Джеймс нежно улыбался своему мобильному, и не сразу поднял голову.

— Я отличный парень с перспективами, кореш, — заявил Грег, опираясь всем весом на трость, — но мне скучно.

— У меня есть отличная идея, — Уилсон встал с чашкой кофе из-за стола, — иди и поработай. О, прости, прости, я нарушил твою идеологически обоснованную лень? Отдыхай; пандемия предотвращена, можно вздохнуть свободно.

Грег выпрямился, и полез в карман. Через мгновение на стол возле Джима Уилсона упали красные кружевные трусики доктора Кадди. Уилсон поперхнулся кофе, и едва не облил рубашку.

— I don’t like you, but I love you, — пропел популярный мотив Хаус, и облизал пересохшие губы, — йоху! Добыл вчера. Кстати, с суицидом ты немного перегнул, она приехала бы и просто так.

Уилсон нервно сглотнул, поставил чашку на стол, и склонился над добычей друга.

— Ты подсыпал Кадди пентатал натрия? — слабо поинтересовался он, глядя на друга глазами раненной лани, — споил? Шантажировал?

Хаус многозначительно повел бровями, и, напевая, удалился. Уилсон собирался было отправиться за ним, но потом решил перепрятать нижнее белье главврача куда-нибудь. После долгих раздумий он положил трусики Лизы между страниц журнала посещений хосписных больных, и запер его в сейф.

И только тогда Уилсон схватился за щеку.

— Да он поет! — пробормотал Джеймс в изумлении и восторге.


Хаус был на верху блаженства. «Зайду-ка к Кадди, — решился он, переполненный легкостью и энергией, — я вчера был неотразим. Да, определенно, мне надо на нее посмотреть». Грегори Хаус, как истинный самец с первобытными инстинктами, нуждался в постоянном наличии «раздражителя» — Кадди. Он должен был видеть ее, осязать, постоянно слышать ее возмущенный голос — где-нибудь поблизости.

Однако его планам сбыться было не суждено. Прямо у кабинета доктор Лиза Кадди флиртовала с каким-то высоким брюнетом, облаченным в элегантный костюм. Брюнет смеялся бархатным голосом, Лиза, чуть повысив голос, о чем-то радостно рассказывала. Улыбка спала с лица Хауса, и он прильнул к стене, осторожно выглядывая из-за угла. Его острый взгляд заметил цветы в вазе на столе у Кадди.

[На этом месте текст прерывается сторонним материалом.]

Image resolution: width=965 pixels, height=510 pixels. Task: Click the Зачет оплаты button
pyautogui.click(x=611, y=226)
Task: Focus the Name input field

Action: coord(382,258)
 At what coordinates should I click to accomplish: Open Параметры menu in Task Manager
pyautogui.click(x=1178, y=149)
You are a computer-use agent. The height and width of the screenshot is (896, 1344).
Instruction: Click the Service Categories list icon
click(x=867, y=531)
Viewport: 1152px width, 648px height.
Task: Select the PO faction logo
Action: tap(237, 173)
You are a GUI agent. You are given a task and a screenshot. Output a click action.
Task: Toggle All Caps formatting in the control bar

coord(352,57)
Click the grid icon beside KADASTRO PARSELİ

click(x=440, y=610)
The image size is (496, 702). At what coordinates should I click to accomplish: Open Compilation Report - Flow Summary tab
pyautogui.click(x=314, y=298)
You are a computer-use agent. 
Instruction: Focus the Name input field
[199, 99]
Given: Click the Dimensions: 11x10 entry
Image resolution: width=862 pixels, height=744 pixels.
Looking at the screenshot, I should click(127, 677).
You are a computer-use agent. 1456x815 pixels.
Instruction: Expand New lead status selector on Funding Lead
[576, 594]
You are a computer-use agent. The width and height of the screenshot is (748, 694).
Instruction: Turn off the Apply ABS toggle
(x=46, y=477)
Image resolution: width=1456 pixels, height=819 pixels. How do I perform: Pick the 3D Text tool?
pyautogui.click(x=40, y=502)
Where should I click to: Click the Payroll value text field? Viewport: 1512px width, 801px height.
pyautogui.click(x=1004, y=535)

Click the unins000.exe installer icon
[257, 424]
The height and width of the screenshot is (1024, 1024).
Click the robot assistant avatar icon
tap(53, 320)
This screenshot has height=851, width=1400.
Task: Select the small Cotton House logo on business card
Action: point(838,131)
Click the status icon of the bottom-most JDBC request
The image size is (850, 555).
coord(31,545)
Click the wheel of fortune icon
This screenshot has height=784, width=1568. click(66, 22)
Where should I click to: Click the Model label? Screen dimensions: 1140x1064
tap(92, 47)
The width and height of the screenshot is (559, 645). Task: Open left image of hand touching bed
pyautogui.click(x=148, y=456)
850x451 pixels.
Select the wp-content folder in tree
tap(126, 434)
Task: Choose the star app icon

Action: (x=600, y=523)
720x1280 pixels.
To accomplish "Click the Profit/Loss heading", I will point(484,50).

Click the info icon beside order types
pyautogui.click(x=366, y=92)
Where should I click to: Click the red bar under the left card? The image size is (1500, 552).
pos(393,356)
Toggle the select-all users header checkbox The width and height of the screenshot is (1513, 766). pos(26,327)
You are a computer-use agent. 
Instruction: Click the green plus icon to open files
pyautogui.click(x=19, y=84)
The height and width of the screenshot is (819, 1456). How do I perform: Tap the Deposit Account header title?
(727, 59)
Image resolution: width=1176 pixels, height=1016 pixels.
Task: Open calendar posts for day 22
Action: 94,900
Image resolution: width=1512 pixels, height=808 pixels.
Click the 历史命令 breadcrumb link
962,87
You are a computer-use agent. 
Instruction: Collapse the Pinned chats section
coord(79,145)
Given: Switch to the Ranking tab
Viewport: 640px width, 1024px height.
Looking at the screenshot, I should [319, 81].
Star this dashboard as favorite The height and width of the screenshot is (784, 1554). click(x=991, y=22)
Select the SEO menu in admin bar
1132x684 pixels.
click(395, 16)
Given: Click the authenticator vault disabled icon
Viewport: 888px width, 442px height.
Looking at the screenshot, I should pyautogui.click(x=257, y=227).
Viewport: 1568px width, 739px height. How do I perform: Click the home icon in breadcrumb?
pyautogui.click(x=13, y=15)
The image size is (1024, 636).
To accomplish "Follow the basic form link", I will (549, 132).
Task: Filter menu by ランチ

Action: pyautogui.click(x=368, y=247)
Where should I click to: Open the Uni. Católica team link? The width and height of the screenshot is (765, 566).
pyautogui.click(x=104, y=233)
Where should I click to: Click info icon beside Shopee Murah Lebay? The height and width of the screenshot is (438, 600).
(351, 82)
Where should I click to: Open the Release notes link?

Наконец, брюнет распрощался с Лизой, и на прощанье она сама потянулась к нему, чтобы поцеловать в щеку. Грегори Хаус, подпирая стену коридора, был деловит, собран и мрачен. Если бы у Грега была возможность, он бы зарычал. На его территорию вторгся чужак, ростом выше шести футов. Здоровый молодой самец.

Хаус еще раз рыкнул про себя, и отправился в клинику. Он был полон злости, и намеревался добить остатки хорошего настроения общением с пациентами.

Несмотря на эти намерения, Хаусу было не суждено себя долго истязать меланхолией. Перед ним снова сидела старая негритянка с самым серьезным выражением лица.

— Маренга Джуджу, — представилась она, — они не могут меня обследовать. Порча сломала ваш прибор. Выгоните из меня духа, пока он меня не убил.

Хаус отодвинулся от королевы Вуду.

— Голоса слышали? — спросил он скептически, и помахал пальцем перед огромными глазами Маренги, — видели зеленых человечков, Христа?

— Я говорила с духами, — безапелляционно заявила Джуджу, складывая руки на коленях, — я все время с ними говорю. У вас тут порча.

Чем-то прямодушная манера гаитянки напомнила Хаусу продавцов-коробейников. Он с задумчивым видом покивал головой:

— Продолжайте, пожалуйста; я очень вас внимательно слушаю…


— Лиза, — с осторожной улыбкой перехватил Уилсон Кадди, — ты мне случайно не назовешь причину того, что происходит с Хаусом?

Кадди встрепенулась. Грегори Хаус не давал ей о себе знать уже больше суток. Это тревожило.

— А что с ним происходит?

— Он поет, он причесался, он в новых шмотках. И он был счастливым примерно тридцать минут, — перечислил Уилсон, — а потом все. Батарейка села. Ну и…

Кадди хватило одного взгляда, чтобы понять: Уилсон в курсе ее вчерашнего проигрыша. Виноват в этом мог быть только Хаус лично. Лиза криво улыбнулась, уже открыла рот, чтобы одной едкостью убить Уилсона на месте, однако в эту секунду ее планам помешал сам Грегори Хаус, постучав тростью в дверь. Одарив Уилсона убийственным взглядом, она вышла к Хаусу.

— А я за тобой пришел, вообще-то, — спокойно приветствовал он Кадди, — МРТ не работает.

— Я знаю, наладчик уже в дороге, — холодно ответила Кадди, и понизила голос, — какого черта… ты не можешь держать свою альфа-самцовую сущность и тестостерон под контролем мозга?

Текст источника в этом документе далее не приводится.